President Clinton
Version 1.0 of the federal faith-based initiative dates back to the Bill Clinton administration. Congress applied the Charitable Choice provision to three federal programs (welfare services, Community Services Block Grants, SAMHSA’s substance-abuse treatment and prevention funding). President Clinton’s Department of Housing and Urban Development opened a Center for Community and Interfaith Partnerships.
President Bush
Version 2 was the extensive George W. Bush initiative. President Bush created a White House Office for Faith-Based and Community Initiatives. He also opened faith-based Centers in 12 major federal agencies to pursue the reforms inside their programs and in state and federal programs that receive federal funding from these agencies. His administration adopted Charitable Choice regulations and created similar Equal Treatment regulations to govern other federal programs. The administration clarified the extensive freedom faith-based organizations have to hire on a religious basis when they receive government funds. And in speeches and visits to local groups President Bush highlighted the vital work that faith-based and secular grassroots organizations perform daily in communities across the nation.
President Obama
To the surprise of many, given Democratic criticisms of the Bush initiative, on the campaign trail in July, 2008, Barack Obama promised that he would preserve and even expand the federal faith-based initiative. Shortly after taking office, President Obama renamed the Bush faith-based office as the Office of Faith-Based and Neighborhood Partnerships, and he appointed Joshua DuBois as its executive director. The President created a new Advisory Council on Faith-Based and Neighborhood Partnerships. And he said he would maintain the existing 12 faith-based centers in federal agencies.
The President issued an Executive Order amending the directive that created the Bush faith-based initiative. Yet, to the further surprise of many, he left untouched the rules put in place during the Clinton and Bush administrations. On the campaign trail, candidate Obama had said he would ban religious hiring in any social-service program a faith-based organization operates using federal funds. And he alleged that the Bush initiative played loose with the Constitution’s church-state rules. Director DuBois often stresses that a major task of his Office is to make sure that the federal partnership with faith-based groups is on a sound constitutional and legal footing.
Maintaining the Rules. But the existing rules have been kept intact (a legal review process has been created to deal with questions that might arise). The first new grant program the Obama administration created, the Strengthening Communities Fund, maintains the Equal Treatment regulations from the Bush administration. (Such regulations can only be changed through a lengthy process that includes ample opportunity for public comment.)
During the campaign, the transition process, and the early weeks of the Obama administration, faith-based groups that have for years or decades been partners of the federal government warned that any significant change in the rules, such as imposing a religious hiring ban, would require them to break their partnerships, causing chaos in the federally funded services that many people and communities depend on daily.
Innovations. President Obama has made two major changes.

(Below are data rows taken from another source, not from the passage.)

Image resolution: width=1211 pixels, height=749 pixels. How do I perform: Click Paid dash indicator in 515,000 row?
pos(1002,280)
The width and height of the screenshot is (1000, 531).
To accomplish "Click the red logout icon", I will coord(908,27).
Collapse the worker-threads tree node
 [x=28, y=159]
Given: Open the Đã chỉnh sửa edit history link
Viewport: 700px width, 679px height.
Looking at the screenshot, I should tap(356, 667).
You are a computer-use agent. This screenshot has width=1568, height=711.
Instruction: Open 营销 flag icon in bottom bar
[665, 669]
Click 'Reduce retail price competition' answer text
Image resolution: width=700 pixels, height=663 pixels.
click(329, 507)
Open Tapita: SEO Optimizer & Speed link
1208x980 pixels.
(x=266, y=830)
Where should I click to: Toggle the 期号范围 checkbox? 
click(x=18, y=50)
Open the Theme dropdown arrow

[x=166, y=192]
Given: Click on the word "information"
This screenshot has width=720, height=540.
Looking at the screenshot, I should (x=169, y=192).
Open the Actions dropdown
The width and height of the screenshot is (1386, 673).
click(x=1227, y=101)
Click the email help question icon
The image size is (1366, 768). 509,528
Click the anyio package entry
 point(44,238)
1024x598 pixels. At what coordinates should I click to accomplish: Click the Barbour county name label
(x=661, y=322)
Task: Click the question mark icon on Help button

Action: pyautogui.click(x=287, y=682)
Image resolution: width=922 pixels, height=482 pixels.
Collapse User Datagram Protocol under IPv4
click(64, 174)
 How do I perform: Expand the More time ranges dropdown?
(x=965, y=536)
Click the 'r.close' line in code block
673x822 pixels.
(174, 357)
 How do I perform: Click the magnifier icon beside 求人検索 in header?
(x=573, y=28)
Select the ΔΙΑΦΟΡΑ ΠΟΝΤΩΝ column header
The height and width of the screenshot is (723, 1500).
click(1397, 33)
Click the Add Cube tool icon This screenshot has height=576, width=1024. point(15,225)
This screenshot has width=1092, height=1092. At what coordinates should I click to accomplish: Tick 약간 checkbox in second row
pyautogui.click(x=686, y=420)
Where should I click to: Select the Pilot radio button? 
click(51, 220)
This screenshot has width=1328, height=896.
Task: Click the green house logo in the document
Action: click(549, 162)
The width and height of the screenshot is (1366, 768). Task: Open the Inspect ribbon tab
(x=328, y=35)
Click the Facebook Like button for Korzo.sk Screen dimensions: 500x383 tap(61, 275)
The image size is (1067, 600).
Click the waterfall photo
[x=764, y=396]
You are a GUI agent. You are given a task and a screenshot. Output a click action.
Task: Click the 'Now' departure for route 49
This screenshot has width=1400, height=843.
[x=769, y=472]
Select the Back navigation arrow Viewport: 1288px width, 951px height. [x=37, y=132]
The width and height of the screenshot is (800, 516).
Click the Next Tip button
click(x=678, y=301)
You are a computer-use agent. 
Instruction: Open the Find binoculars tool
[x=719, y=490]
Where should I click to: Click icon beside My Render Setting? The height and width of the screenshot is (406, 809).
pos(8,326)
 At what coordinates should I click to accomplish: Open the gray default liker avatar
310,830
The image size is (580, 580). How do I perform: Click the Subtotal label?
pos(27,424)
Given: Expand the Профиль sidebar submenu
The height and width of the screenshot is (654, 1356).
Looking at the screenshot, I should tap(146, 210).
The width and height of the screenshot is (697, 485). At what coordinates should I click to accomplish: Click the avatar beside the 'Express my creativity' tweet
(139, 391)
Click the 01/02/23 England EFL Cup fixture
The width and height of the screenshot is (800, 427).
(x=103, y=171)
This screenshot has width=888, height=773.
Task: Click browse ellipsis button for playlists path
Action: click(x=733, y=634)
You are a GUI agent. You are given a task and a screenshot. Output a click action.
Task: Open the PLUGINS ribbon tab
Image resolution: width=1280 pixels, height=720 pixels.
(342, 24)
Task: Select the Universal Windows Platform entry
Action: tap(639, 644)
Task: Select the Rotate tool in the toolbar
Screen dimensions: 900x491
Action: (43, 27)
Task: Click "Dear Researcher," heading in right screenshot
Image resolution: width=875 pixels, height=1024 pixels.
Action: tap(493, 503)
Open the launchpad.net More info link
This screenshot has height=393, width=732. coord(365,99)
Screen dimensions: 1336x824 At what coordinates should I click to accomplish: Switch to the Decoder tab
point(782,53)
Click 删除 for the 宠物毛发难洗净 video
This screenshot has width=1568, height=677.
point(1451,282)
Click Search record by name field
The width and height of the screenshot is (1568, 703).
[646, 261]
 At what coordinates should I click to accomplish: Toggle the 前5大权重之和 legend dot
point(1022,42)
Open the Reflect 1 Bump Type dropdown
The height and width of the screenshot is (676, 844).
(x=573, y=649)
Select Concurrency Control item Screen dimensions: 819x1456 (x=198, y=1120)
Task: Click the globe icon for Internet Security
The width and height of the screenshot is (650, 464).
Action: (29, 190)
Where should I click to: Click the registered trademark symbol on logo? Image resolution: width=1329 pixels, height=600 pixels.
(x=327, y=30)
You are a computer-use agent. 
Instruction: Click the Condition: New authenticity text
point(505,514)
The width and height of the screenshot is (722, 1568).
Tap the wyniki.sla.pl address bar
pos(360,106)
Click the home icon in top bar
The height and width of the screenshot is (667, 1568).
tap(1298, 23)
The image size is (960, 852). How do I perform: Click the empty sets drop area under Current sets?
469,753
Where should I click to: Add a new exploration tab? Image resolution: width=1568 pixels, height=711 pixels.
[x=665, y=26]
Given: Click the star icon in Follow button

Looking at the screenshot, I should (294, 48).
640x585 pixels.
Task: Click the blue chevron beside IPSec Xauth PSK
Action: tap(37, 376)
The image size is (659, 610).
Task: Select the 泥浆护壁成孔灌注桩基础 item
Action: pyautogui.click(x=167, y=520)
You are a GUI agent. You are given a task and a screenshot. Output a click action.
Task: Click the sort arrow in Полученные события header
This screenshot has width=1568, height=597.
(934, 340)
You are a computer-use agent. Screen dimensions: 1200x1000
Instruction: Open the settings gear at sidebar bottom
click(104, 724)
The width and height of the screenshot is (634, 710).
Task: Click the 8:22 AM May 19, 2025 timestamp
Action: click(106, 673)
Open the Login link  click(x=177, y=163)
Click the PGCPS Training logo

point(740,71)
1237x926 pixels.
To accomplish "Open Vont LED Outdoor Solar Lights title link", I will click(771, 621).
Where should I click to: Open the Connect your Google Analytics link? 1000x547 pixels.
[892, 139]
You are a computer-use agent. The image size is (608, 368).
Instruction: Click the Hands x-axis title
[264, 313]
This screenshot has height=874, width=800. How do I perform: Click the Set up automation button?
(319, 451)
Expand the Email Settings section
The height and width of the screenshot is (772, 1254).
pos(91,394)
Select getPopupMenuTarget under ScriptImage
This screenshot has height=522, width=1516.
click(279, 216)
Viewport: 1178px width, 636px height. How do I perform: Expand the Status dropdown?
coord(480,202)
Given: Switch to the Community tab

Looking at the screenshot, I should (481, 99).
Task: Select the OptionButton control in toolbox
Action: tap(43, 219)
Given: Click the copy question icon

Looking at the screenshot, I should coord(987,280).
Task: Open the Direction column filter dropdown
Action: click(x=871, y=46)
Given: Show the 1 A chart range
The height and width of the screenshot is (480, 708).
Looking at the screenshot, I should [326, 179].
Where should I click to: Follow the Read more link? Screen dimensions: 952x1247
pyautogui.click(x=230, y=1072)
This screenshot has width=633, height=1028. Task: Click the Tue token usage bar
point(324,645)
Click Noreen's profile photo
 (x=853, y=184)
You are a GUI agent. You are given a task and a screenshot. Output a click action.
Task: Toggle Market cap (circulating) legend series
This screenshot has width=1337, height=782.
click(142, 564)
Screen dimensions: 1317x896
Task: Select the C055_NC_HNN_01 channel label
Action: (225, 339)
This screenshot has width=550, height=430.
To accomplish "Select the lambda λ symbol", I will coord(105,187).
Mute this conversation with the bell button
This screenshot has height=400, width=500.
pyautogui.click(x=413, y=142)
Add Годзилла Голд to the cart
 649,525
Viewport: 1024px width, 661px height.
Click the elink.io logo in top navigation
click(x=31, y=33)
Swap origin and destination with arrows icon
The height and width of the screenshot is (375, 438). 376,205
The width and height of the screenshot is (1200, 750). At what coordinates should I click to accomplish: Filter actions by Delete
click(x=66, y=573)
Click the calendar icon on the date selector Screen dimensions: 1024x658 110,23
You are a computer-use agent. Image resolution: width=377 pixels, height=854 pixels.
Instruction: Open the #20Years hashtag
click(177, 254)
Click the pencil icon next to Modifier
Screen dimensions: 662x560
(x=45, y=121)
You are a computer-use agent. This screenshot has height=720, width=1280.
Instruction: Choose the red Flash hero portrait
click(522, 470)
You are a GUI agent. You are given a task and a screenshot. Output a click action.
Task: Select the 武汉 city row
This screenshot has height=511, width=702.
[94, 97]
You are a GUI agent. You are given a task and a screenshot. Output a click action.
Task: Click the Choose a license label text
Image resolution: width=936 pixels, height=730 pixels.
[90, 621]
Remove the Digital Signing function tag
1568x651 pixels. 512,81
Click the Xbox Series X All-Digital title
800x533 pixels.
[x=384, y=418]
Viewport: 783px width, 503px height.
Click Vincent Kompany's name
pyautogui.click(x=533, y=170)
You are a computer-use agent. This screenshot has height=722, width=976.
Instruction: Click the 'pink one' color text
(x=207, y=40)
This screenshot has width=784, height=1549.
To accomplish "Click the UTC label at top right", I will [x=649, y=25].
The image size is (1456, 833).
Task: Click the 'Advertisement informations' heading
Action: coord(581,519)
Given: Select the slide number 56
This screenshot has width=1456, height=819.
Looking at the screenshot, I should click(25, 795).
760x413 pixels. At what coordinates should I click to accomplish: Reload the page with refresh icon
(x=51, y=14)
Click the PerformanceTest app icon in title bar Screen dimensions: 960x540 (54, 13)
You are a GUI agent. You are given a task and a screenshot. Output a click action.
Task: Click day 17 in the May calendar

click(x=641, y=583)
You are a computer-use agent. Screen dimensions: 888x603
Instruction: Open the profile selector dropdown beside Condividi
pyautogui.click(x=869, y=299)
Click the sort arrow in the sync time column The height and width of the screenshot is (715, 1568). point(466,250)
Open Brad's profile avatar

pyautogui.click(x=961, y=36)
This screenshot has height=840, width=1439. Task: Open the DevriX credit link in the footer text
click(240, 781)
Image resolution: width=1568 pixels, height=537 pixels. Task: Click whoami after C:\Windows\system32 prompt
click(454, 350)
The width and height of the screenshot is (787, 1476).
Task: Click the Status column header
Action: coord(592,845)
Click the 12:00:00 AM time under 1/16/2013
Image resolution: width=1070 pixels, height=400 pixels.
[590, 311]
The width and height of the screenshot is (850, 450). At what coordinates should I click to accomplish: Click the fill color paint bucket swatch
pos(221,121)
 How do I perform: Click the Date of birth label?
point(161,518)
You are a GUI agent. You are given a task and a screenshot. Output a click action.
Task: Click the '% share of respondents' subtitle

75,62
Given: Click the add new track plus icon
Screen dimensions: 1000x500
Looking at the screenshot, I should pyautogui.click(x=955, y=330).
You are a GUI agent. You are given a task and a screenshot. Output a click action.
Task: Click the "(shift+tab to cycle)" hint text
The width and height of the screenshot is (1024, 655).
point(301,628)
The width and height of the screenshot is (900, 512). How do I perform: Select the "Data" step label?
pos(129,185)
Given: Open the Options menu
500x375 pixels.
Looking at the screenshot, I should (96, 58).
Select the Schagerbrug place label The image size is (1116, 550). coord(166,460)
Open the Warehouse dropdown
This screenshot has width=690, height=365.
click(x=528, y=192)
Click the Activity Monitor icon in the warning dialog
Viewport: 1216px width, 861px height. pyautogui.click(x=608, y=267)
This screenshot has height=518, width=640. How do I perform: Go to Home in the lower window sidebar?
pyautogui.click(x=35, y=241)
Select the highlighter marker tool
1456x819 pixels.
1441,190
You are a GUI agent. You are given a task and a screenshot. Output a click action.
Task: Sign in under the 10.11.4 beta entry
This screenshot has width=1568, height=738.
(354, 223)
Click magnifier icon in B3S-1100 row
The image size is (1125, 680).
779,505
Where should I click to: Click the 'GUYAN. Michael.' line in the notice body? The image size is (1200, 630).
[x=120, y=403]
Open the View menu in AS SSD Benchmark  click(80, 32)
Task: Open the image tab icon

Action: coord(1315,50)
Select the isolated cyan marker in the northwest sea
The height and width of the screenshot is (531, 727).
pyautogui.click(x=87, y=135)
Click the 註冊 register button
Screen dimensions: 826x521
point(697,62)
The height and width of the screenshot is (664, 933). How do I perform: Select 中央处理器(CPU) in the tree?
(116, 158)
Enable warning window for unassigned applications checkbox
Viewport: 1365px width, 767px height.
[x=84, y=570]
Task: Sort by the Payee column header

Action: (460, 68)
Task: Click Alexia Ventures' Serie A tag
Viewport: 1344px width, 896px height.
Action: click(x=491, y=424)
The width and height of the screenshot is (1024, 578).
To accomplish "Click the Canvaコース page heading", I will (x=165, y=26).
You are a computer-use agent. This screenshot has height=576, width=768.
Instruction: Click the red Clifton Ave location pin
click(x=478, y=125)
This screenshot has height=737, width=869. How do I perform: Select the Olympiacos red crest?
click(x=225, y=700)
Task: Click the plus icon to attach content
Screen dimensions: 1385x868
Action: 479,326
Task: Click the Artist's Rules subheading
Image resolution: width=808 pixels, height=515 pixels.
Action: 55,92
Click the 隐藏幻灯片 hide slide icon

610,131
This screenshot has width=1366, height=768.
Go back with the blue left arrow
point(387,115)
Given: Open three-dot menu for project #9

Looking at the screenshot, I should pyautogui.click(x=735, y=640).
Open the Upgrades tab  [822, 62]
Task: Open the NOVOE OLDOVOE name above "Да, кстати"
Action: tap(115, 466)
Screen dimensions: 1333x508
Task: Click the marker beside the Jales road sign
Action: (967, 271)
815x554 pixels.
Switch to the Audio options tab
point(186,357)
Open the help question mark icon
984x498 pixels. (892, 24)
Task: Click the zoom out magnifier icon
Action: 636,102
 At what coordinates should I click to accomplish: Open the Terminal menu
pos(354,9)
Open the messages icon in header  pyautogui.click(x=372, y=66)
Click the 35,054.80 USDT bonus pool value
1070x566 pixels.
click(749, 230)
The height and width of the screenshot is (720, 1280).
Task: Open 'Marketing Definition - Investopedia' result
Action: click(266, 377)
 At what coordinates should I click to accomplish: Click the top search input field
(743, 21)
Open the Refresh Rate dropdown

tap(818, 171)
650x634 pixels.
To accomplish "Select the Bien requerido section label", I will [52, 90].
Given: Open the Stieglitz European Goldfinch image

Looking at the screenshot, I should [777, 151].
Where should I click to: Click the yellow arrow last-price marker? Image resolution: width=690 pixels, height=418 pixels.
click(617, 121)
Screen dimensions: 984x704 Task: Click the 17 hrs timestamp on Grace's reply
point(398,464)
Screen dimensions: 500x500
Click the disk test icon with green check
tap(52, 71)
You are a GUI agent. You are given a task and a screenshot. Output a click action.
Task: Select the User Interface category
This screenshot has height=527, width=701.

One is the Advisory Council, a group of 25 religious and humanitarian leaders who, with the assistance of outside experts, will propose how the federal government can better collaborate with faith-based and community-based groups, especially to meet key administration goals such as promoting fatherhood, reducing global warming, promoting interfaith collaboration, and reducing domestic and overseas poverty. The President says that the Advisory Council is also a way for religious and humanitarian perspectives to be systematically drawn into his administration’s policy discussions.
That list of goals is the second major change. President Bush concentrated on creating a level playing field so that faith-based and smaller groups would have an equal opportunity with secular and large groups to seek federal funds (he also initiated some special programs that draw on the special strengths of religious and secular community organizations). President Obama said he wants to build on those reforms by now concentrating on specific areas of policy where he is convinced faith-based and secular grassroots organizations have much to offer their neighbors and the nation.
Changes Ahead? Both supporters and opponents of the faith-based initiative will be watching closely. Will the President maintain the level playing rules of the faith-based initiative despite all the pressure for change from critics in his own party? He has stressed that federally funded programs must be effective—an important goal, but will the desire for documented results lead to a bias favoring large groups over grassroots organizations that do much good but don’t spend as much time on paperwork? As the administration draws faith-based and community-based groups close to fulfill specific goals and to gain their insights, will those organizations be able to maintain their independence and innovations, and not become too closely tied to the administration’s priorities and the federal government’s way of doing things?
Resources
President Barack Obama, Executive Order 13498 (Feb. 5, 2009), establishing the Obama faith-based and neighborhood partnerships initiative (campaign document) Obama ’08, “Partnering with Communities of Faith”
Stanley Carlson-Thies, “Faith-Based Initiative 2.0: The Bush Faith-Based and Community Initiative,” Harvard Journal of Law and Public Policy, vol. 32, no. 3 (Summer 2009), pp. 931-947.